DIRECTIVE
Scale the material from the line containing "Click the help" through the line containing "click(1335, 275)", both included. Reproduce these lines in full with the requests unchanged and the pictures left out, but multiply every coordinate in the answers by 0.2 and round each to a whole number, halves up.

INPUT
§
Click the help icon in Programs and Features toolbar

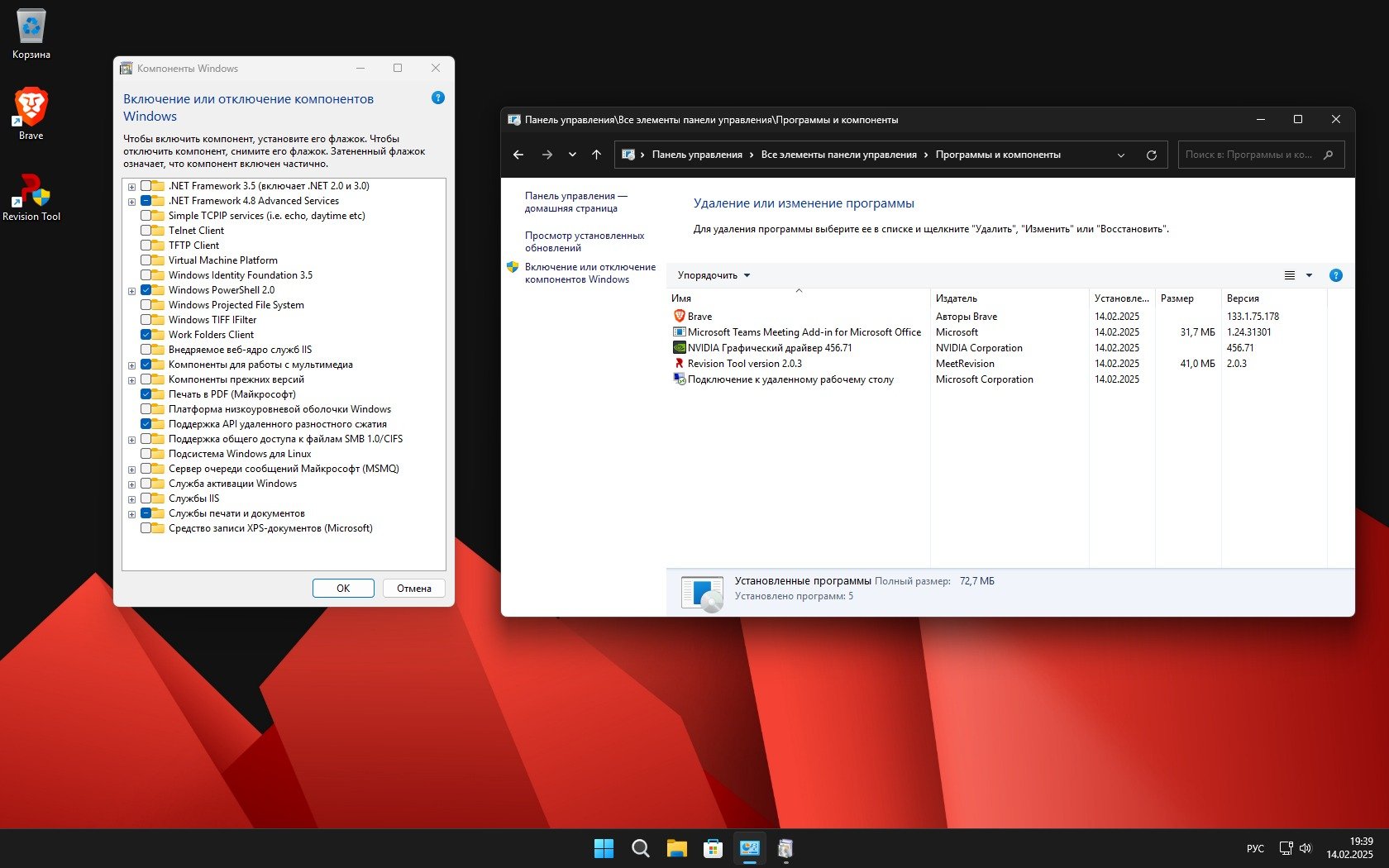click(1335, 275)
§
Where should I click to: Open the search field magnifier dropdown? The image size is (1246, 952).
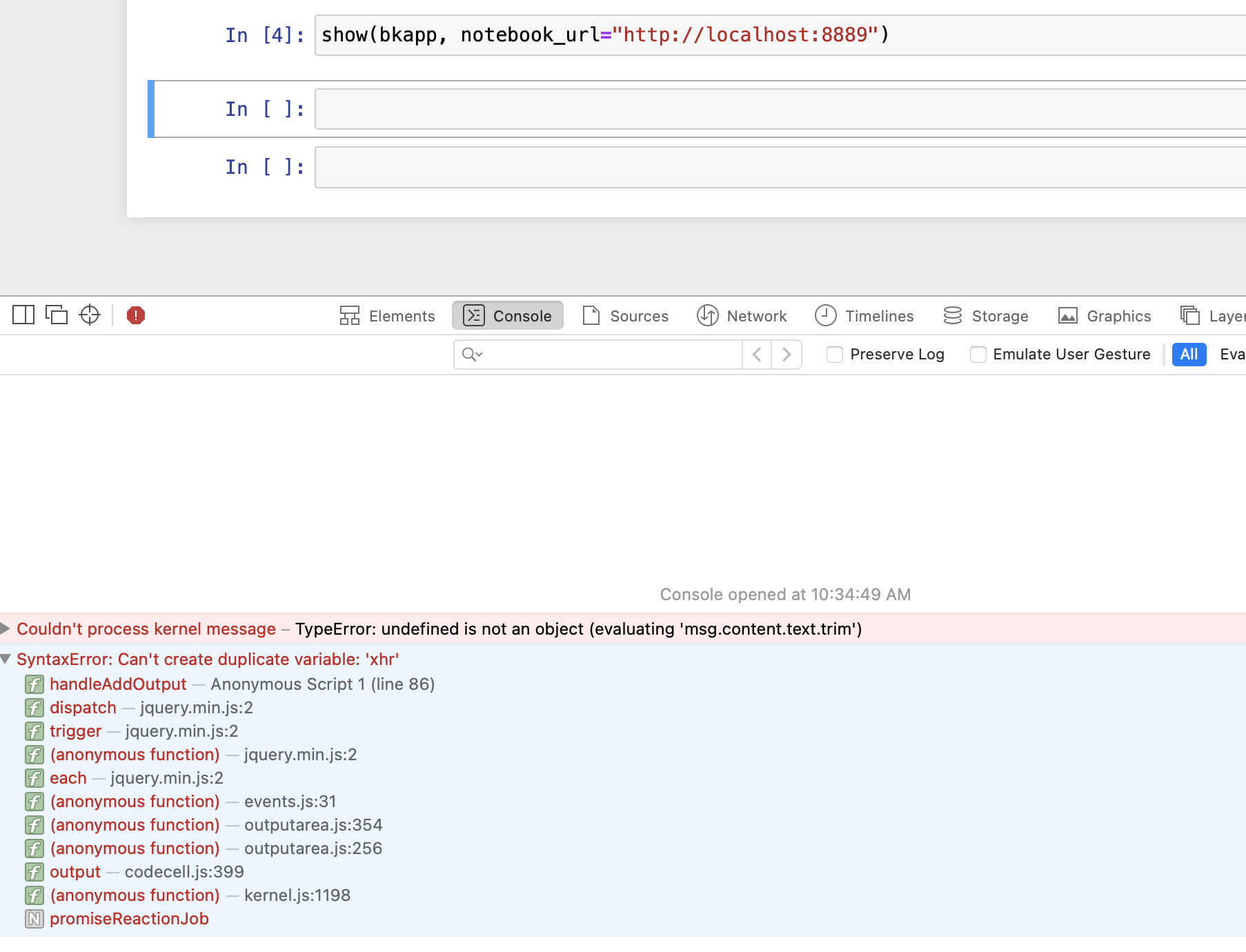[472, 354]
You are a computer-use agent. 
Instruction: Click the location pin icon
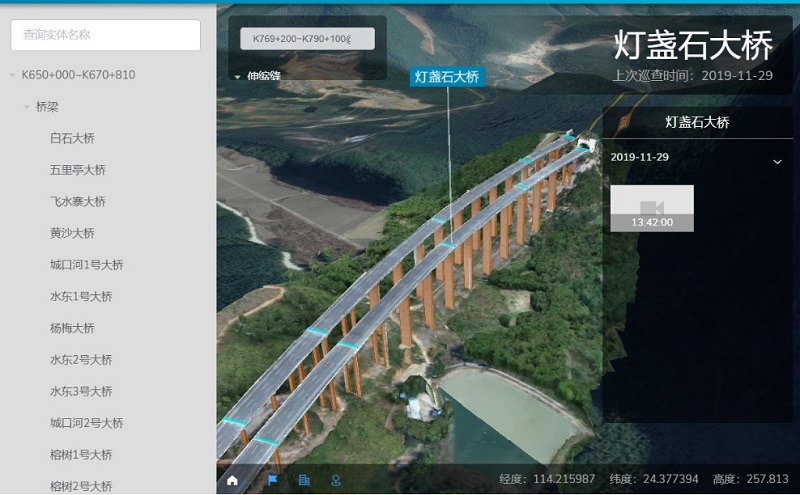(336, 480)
§
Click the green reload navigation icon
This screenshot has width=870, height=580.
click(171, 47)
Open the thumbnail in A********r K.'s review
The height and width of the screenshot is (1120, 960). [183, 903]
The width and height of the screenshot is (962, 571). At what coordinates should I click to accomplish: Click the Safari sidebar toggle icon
§
SOLUTION BELOW
Click the help icon in Programs and Features toolbar

click(267, 55)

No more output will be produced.